As did Bertolacini, Brown specifically teaches that the rare earth metal is preferably physically incorporated with the inorganic oxide. At page 2, lines 78 et seq., Brown states that "In practice of the invention, the rare earth compound(s) must be supported on the alumina per se although one or more rare earth materials may be present with one or more constituents of the solid entities, of which the discrete alumina may be a component. For example, many present-day commercial composite zeolitic cracking catalyst contain rare earth such as cerium or a rare earth mixture associated with the zeolite component as a result of ion-exchange with cations originally associated with the zeolite. When such composite catalysts also contain discrete free alumina as a matrix component, the rare earth will normally not be supported or deposited to an appreciable extent on the discrete alumina in the matrix when conventional ion-exchange techniques are practiced to prepare the catalyst particles. For the most part, the rare earth will be present with the zeolitic component and, in this state or condition, the rare earth will not synergistically act with the alumina in the same catalyst particles to reduce sulfur oxide emissions as it will when the rare earth is supported on the alumina particles. Therefore, unless exchange with rare earth is carried out under conditions such that additional rare earth is deposited on at least a portion of the discrete alumina particles in the matrix of composite catalyst particles, it will be necessary to deposit rare earth on discrete alumina components on such catalyst particles by additional processing. This may be accomplished, for example, by impregnating the finished catalyst particles with rare earth or by impregnating the alumina component prior to incorporation of the alumina particles into the catalyst matrix."
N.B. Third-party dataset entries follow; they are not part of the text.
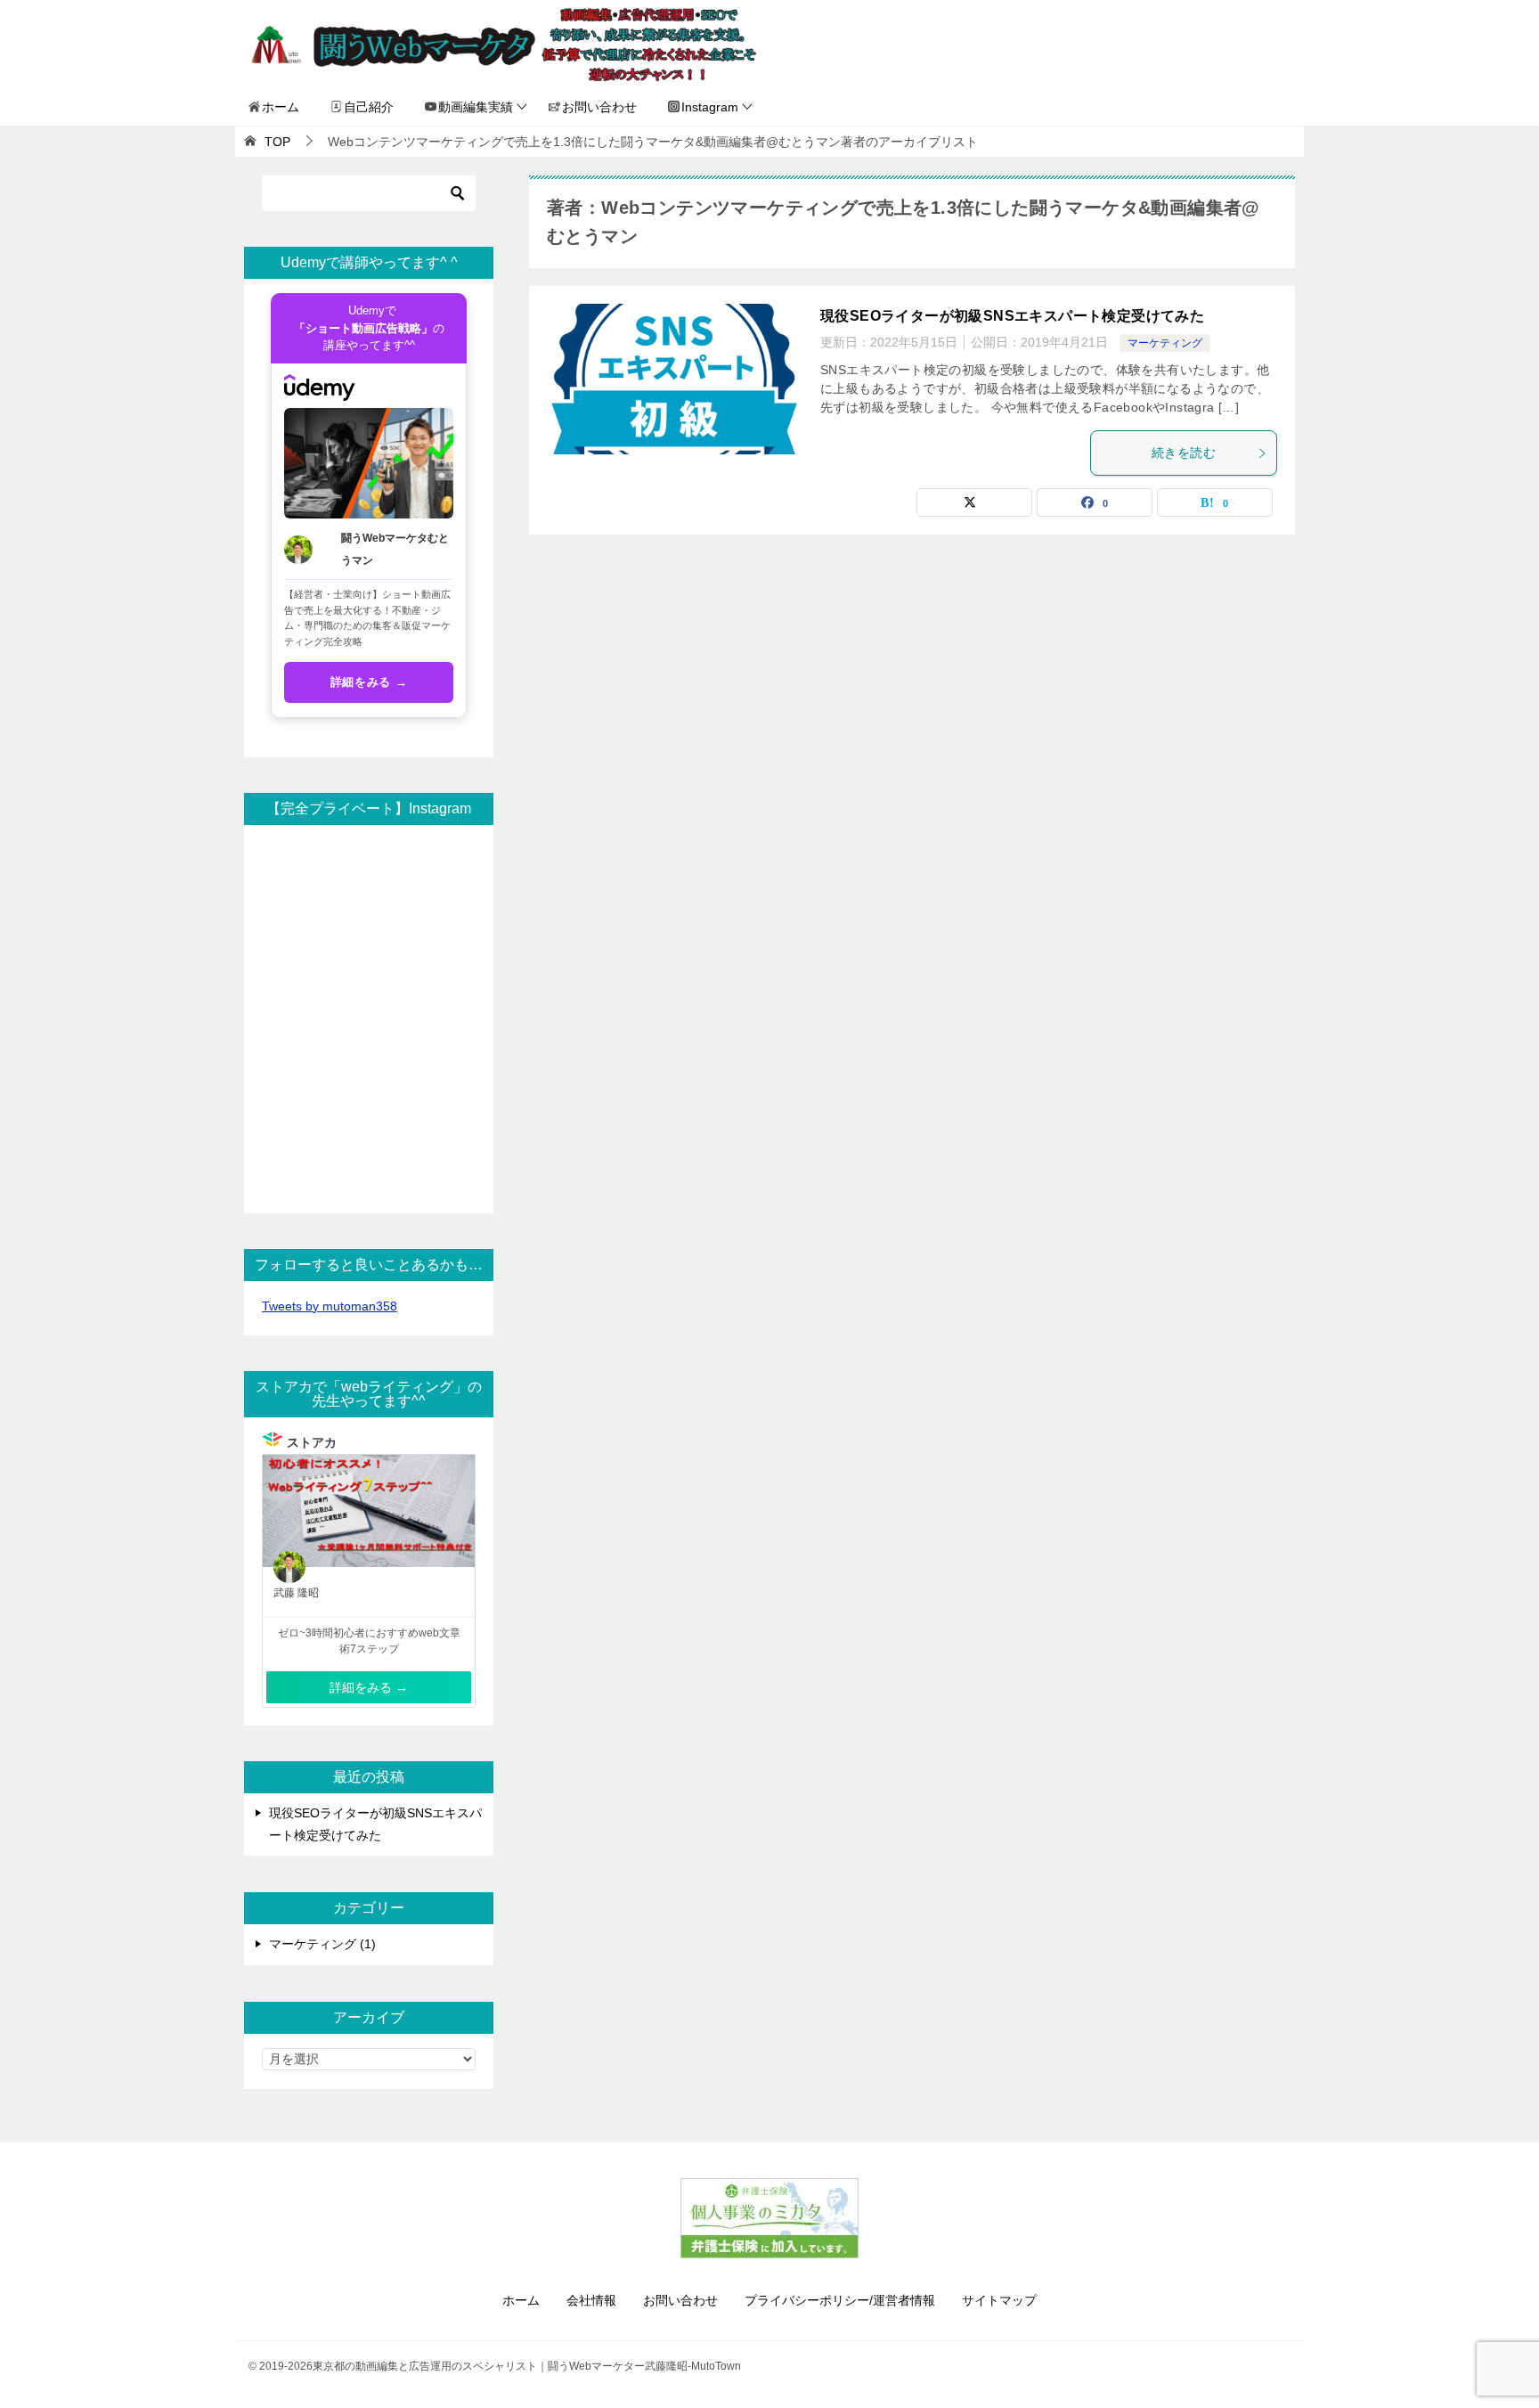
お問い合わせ (599, 107)
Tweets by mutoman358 (329, 1306)
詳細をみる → (369, 682)
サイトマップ (999, 2300)
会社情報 (591, 2300)
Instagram (709, 107)
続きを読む (1184, 452)
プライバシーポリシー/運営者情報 (840, 2300)
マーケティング (1165, 343)
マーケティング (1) (322, 1944)
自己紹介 (369, 107)
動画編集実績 (475, 107)
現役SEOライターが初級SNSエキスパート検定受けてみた (1012, 315)
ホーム (280, 107)
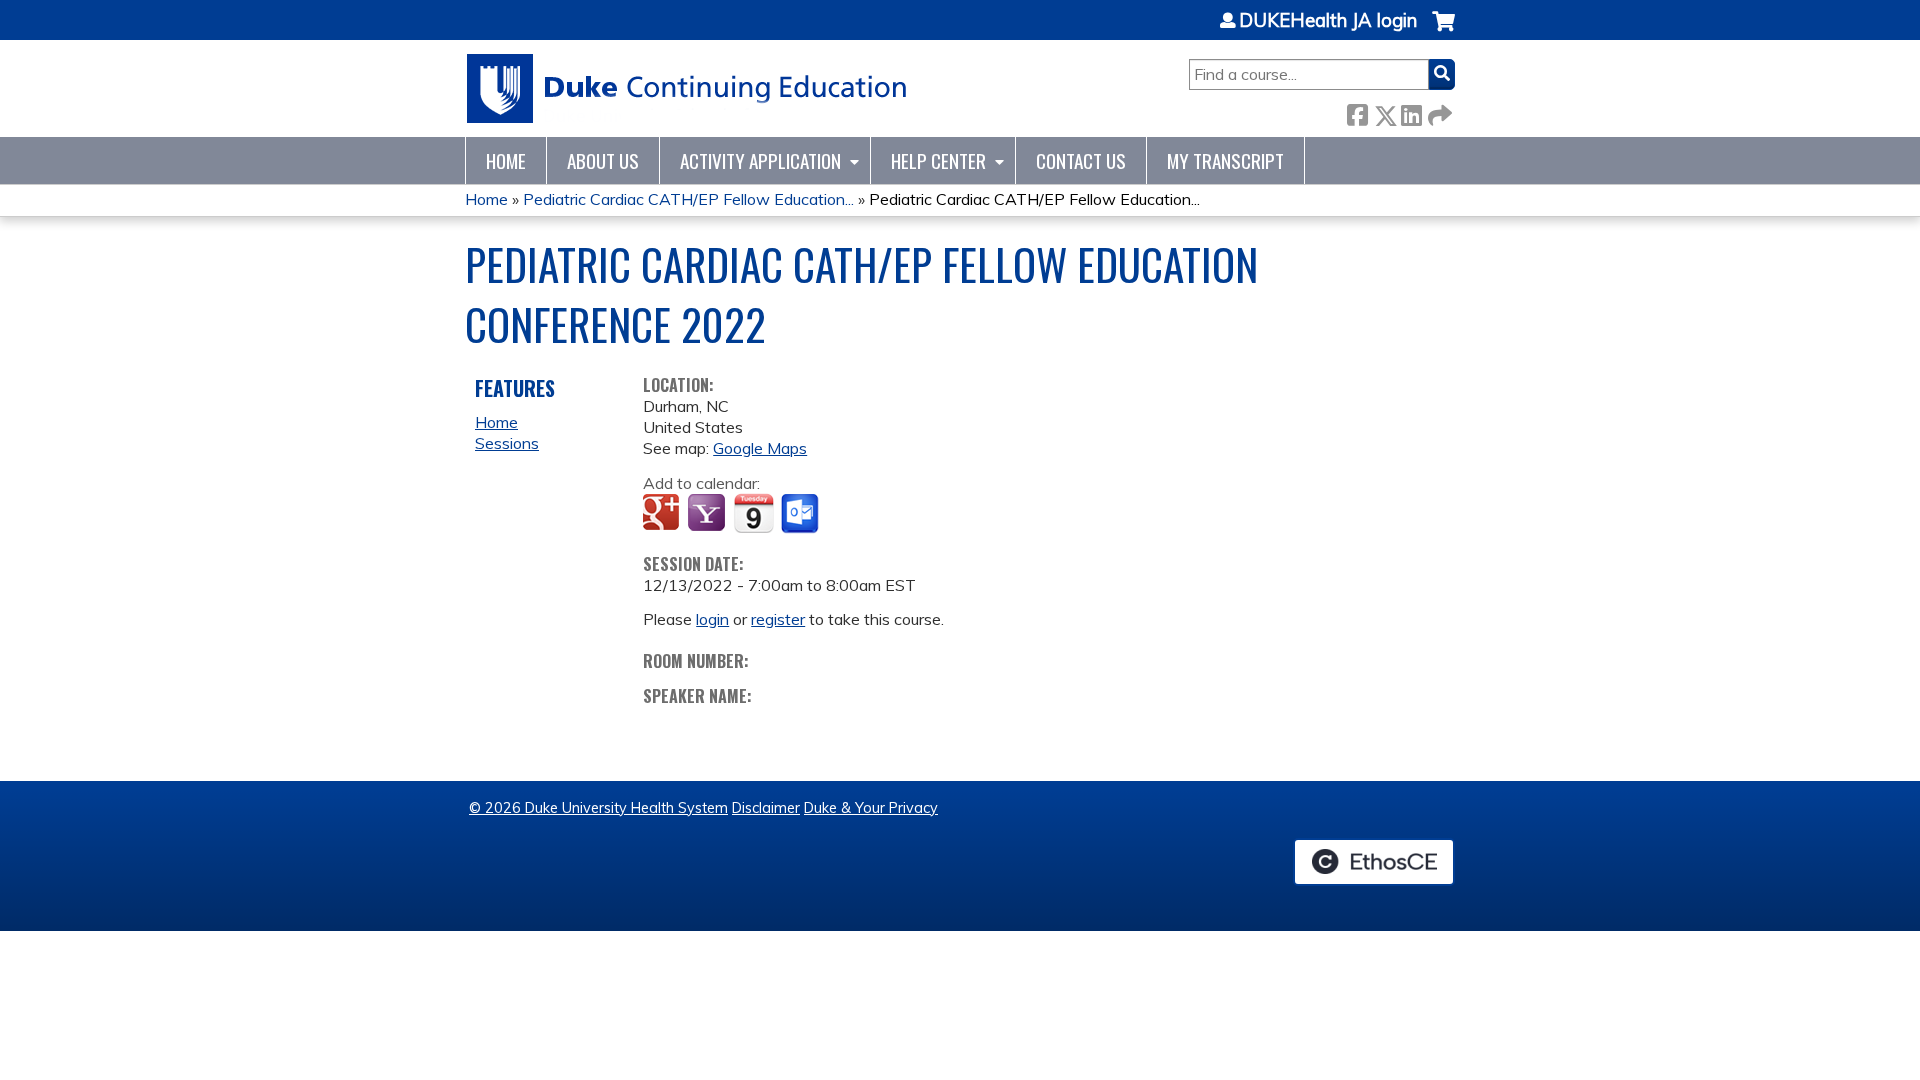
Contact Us (1081, 160)
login (712, 619)
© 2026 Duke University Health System (598, 808)
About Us (603, 160)
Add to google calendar (663, 514)
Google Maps (760, 448)
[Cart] (1443, 31)
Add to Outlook (801, 514)
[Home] (687, 88)
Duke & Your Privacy (871, 808)
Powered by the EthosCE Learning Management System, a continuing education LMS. (1374, 862)
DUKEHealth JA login (1328, 21)
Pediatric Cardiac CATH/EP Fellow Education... (688, 199)
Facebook (1357, 111)
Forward (1438, 111)
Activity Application (760, 160)
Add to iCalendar (753, 513)
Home (506, 160)
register (778, 619)
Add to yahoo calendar (708, 514)
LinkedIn (1411, 111)
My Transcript (1225, 160)
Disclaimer (766, 808)
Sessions (507, 443)
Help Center (938, 160)
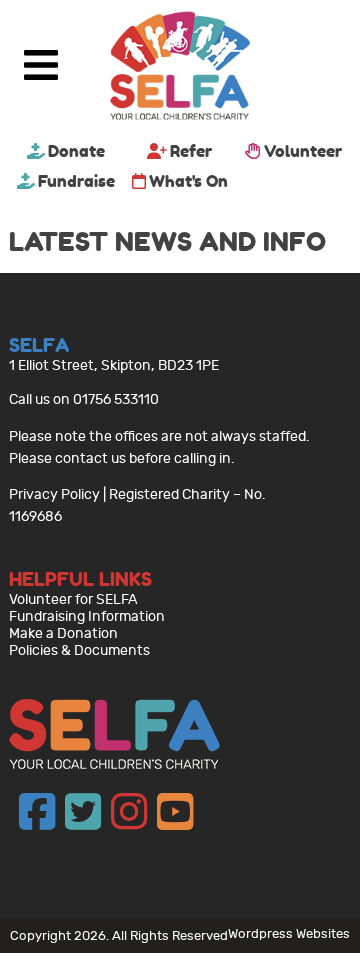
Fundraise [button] (76, 181)
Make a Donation (63, 633)
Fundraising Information (87, 616)
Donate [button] (76, 151)
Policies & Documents (79, 650)
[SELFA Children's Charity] (180, 68)
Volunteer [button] (303, 151)
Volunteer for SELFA (73, 599)
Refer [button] (191, 151)
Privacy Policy (54, 494)
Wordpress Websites (289, 933)
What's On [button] (188, 181)
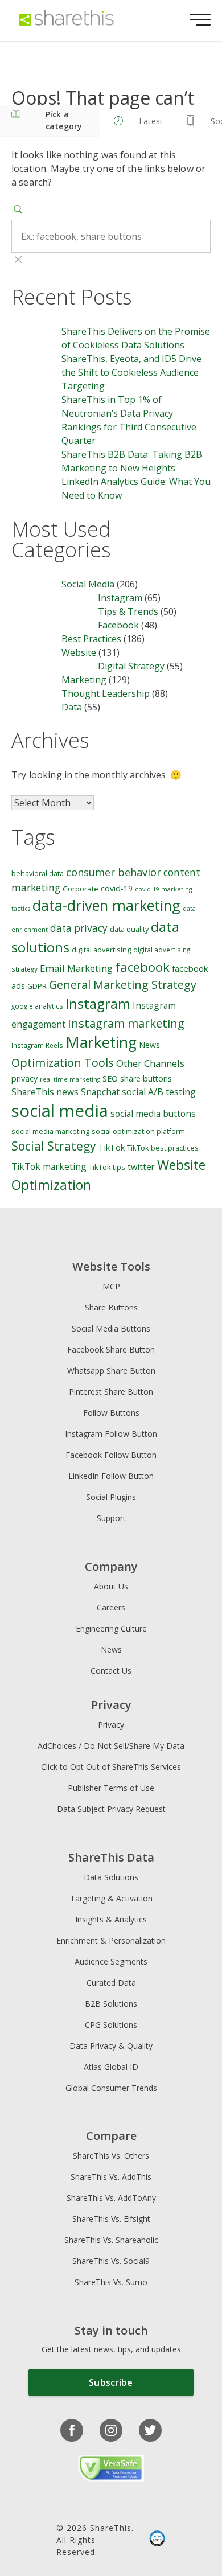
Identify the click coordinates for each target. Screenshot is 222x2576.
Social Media (87, 584)
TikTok (111, 1147)
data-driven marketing (106, 905)
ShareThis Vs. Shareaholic (111, 2239)
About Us (111, 1586)
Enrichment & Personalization (111, 1940)
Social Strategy (53, 1146)
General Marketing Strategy (122, 984)
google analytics (37, 1005)
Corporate (80, 889)
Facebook (118, 625)
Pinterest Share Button (111, 1391)
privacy (24, 1078)
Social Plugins (111, 1497)
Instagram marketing (126, 1023)
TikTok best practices (163, 1148)
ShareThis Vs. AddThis (111, 2176)
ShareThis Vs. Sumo (111, 2282)
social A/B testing (159, 1092)
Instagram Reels (37, 1045)
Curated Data (111, 1982)
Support (111, 1518)
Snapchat (100, 1092)
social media (59, 1110)
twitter (141, 1166)
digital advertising (101, 950)
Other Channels (150, 1063)
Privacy (111, 1724)
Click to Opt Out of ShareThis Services (111, 1766)
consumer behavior (113, 872)
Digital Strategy (131, 666)
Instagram (120, 597)
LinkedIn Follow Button (111, 1475)
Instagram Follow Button (111, 1433)
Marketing (83, 679)
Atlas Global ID (111, 2066)
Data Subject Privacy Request (111, 1808)
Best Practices (91, 638)
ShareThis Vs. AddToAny (111, 2197)
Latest (151, 121)
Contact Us (111, 1670)
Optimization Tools (62, 1062)
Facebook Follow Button (111, 1454)
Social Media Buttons (111, 1328)
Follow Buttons (111, 1412)
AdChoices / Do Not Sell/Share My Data (111, 1745)
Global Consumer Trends (111, 2087)
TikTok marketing (49, 1166)
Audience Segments (111, 1961)
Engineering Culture (111, 1628)
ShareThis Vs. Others (111, 2155)
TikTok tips (107, 1167)
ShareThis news (45, 1092)
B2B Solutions (111, 2003)
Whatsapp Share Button (111, 1370)
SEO (110, 1078)
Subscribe (111, 2382)
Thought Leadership (105, 693)
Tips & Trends (128, 611)
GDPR (37, 986)
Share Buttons (111, 1307)
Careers (111, 1607)
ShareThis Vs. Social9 (111, 2260)
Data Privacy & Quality (111, 2045)
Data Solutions (111, 1877)
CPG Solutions (111, 2024)
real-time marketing (70, 1079)
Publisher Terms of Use (111, 1787)
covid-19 (117, 888)
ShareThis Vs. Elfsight (111, 2218)
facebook (142, 967)
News (149, 1045)
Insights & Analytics (111, 1919)
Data (71, 707)
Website (78, 652)
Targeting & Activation (111, 1898)
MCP (111, 1286)
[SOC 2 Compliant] (157, 2539)
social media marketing (50, 1131)
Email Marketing (76, 968)
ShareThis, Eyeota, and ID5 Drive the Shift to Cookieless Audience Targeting (131, 372)
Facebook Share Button (111, 1349)
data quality (129, 929)
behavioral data (37, 873)
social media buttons (153, 1113)
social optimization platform (138, 1131)
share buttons (146, 1078)
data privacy (79, 928)
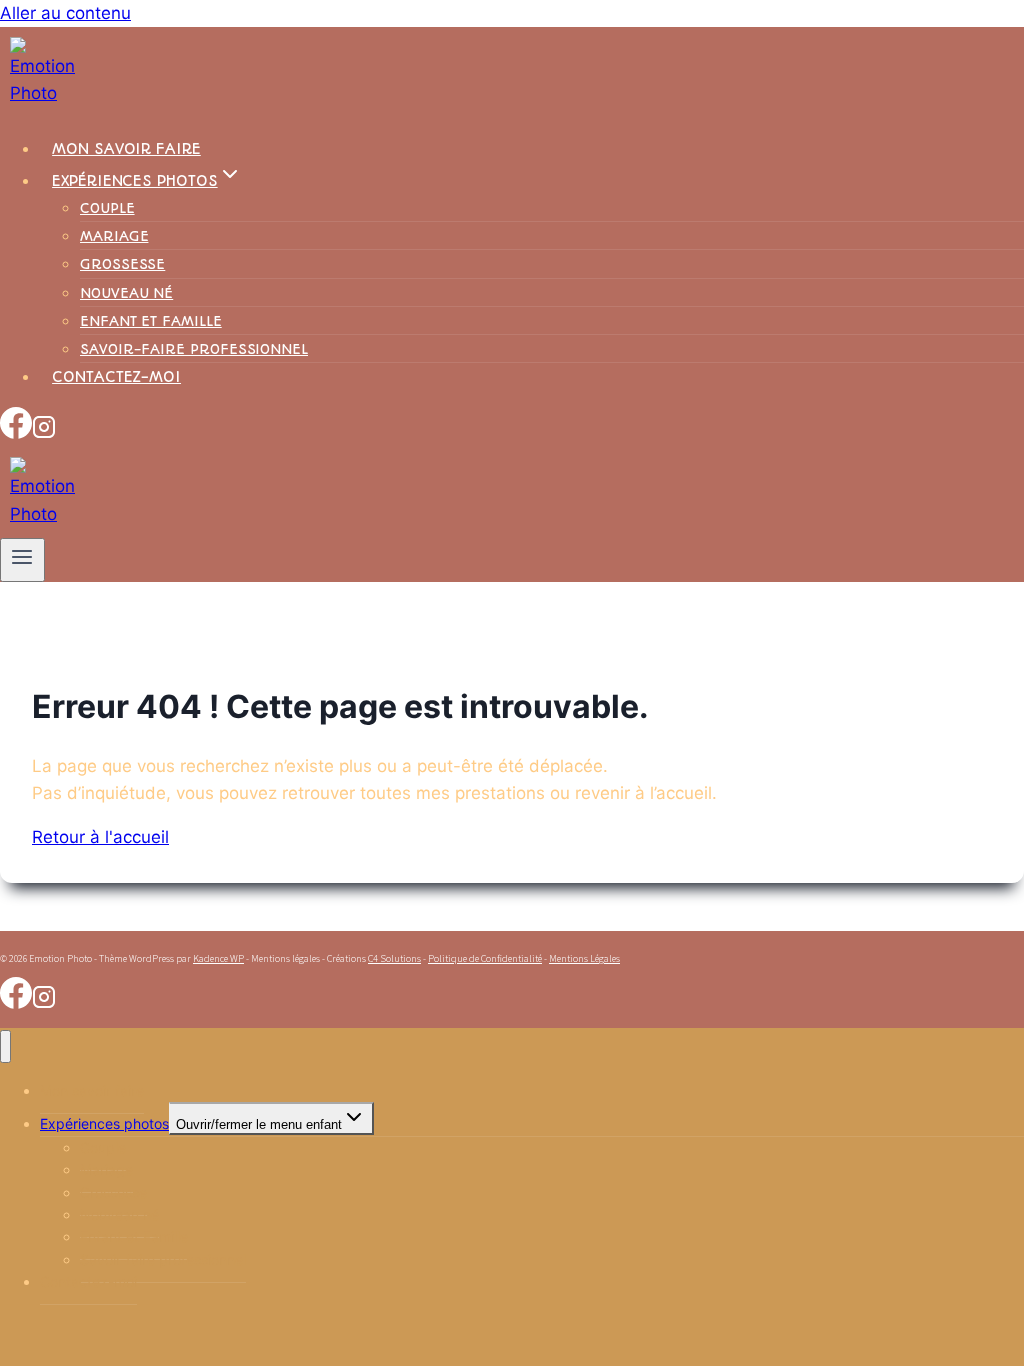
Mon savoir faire (126, 149)
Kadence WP (218, 958)
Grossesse (122, 264)
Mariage (114, 236)
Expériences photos (104, 1123)
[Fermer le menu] (5, 1046)
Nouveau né (126, 293)
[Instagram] (44, 433)
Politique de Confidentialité (485, 958)
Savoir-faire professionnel (194, 349)
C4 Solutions (394, 958)
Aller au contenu (65, 13)
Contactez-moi (116, 377)
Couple (107, 208)
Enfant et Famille (151, 321)
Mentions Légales (584, 958)
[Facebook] (16, 433)
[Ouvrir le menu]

8. Deactivation of Absorbents by Silica Migration
One major problem associated with the control of FCC regenerator sulfur oxide emissions by the use of an absorbent which circulates with the cracking catalyst is that the absorbent deactivates relatively quickly. It is believed that the deactivation occurs when amorphous silica, which is generally present in the catalyst matrix, migrates to combine with the absorbent. It was originally thought that the silica migration occurred only within a given particulate. However, Blanton, U.S. Pat. No. 4,259,176, teaches that amorphous silica can migrate from particles of high silica concentration to particles of lower silica concentration during circulation of the particles in an FCC unit. Accordingly, Blanton teaches a process using a zeolitic-type cracking catalyst containing little or no silica in its matrix.